Slated for a Feb. 15 debut on Netflix, The Umbrella Academy is based on a series of comics and graphic novels created and written by My Chemical Romance's Gerard Way. Way's name undoubtedly reminds many TV lovers of their middle school emo phase, but his Umbrella Academy partnership with artist Gabriel Bá has led to award-winning content. The comics earned a 2008 Eisner Award for Best Limited Series, but just as Downton Abbey eventually broke out of the Emmy Awards' Limited Series category, Way and Bá later released more comic series under the Umbrella Academy brand. Netflix's TV adaptation also comes after years of rumors about the story hitting the screen in some form.
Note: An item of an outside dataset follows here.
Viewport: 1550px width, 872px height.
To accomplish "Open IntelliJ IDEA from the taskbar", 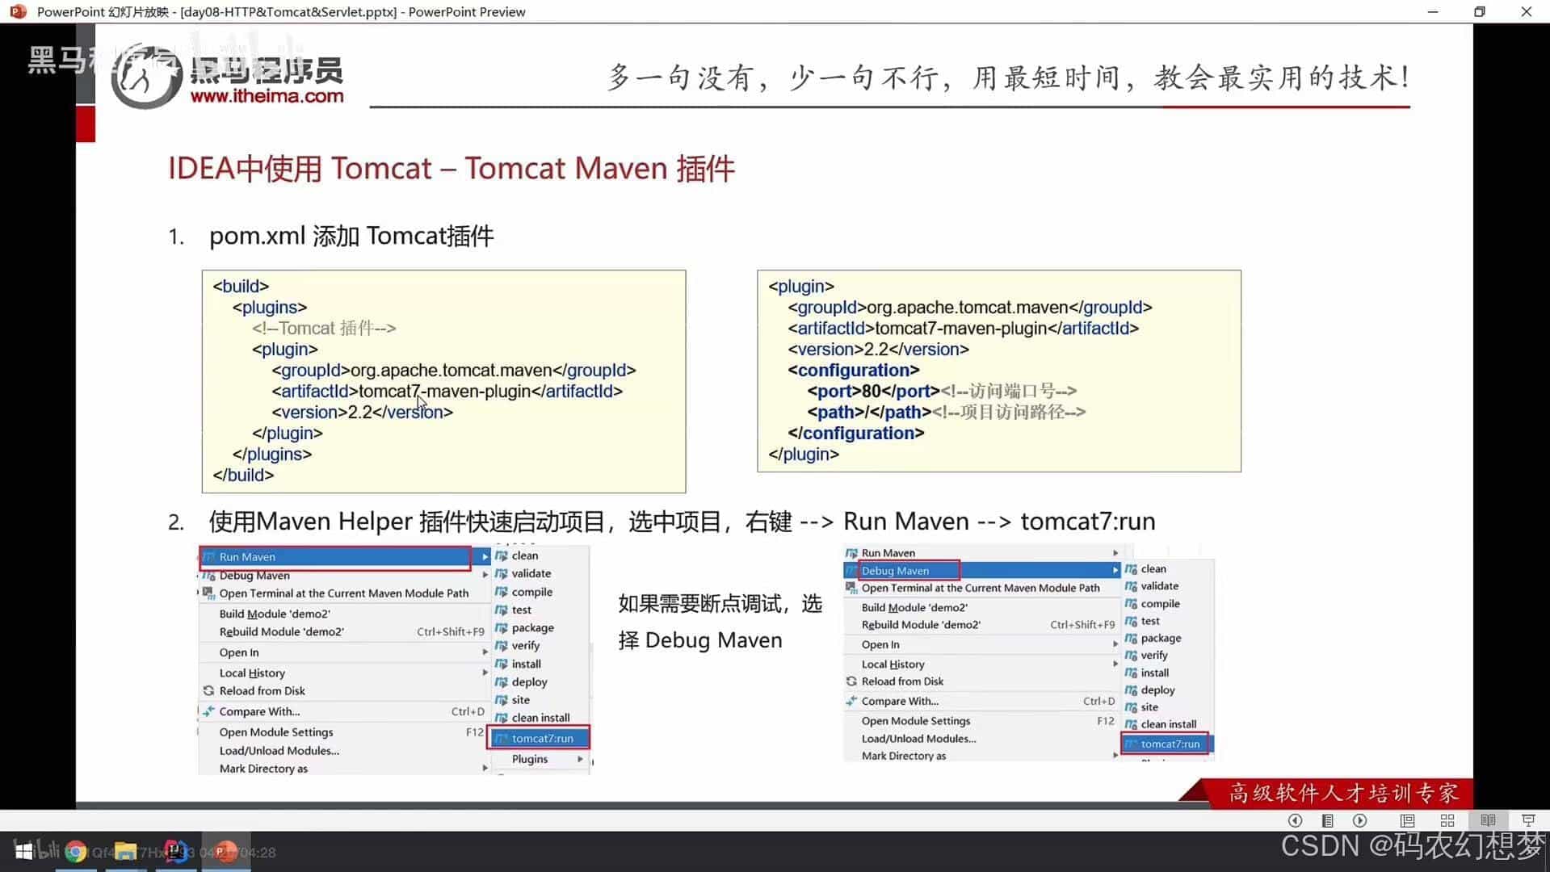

The streaming service's synopsis for the humorously dark series reads:
On the same day in 1989, forty-three infants are inexplicably born to random, unconnected women who showed no signs of pregnancy the day before. Seven are adopted by a billionaire who creates The Umbrella Academy and prepares his "children" to save the world. Now, the six surviving members reunite upon the news of their father's passing and must work together to solve a mystery surrounding his death. But the estranged family begins to come apart due to their divergent personalities and abilities, not to mention the imminent threat of a global apocalypse.
The series' official trailer introduces the members of the Umbrella Academy both as children and adults but first explains the circumstances in which the mysterious billionaire finds and raises the unique children. Gifted with abilities that are "beyond the ordinary," the children are placed on a public pedestal in the years before their rich guardian's death. Once he's passed, the Academy members recognize the billionaire's monstrous side, but as they soon discover, his death might not have been as simple as it seemed. One of the siblings has also jumped forward in time to the world's end eight days later, but he senses that an opposing force is working to stop his efforts in preventing the apocalypse.
Fitting Netflix's rise through the high school hierarchy of streaming platforms, The Umbrella Academy is almost as if the Avengers went to Hogwarts, but details scattered throughout the trailer promise a unique world. Based on these clips, we can anticipate an anthropomorphic monkey, the Academy members' bizarrely designed home, and plenty of impromptu dance parties.
The cast includes Oscar nominee Ellen Page, Misfits' Robert Sheehan, Hamilton alum Emmy Raver-Lampman, Game of Thrones actor Tom Hopper, and even Oscar-nominated recording artist Mary J. Blige. Within this cast, you can probably find plenty of connections to the Harry Potter and Marvel movie casts. It's about time we find a successor to those phenomenons, but The Umbrella Academy's magical flavor might make it a natural fit for that role.
While Way and Bá have released the comic series gradually over the years, they reportedly have plans for more content if The Umbrella Academy continues for several seasons. It's too early to tell if the show will be an instant hit, but The Umbrella Academy's dose of kooky bonding among a family with special powers might just be the special ingredient to help viewers cope with the long winter ahead of them.
Season 1 of The Umbrella Academy premieres on Friday, Feb. 15, on Netflix.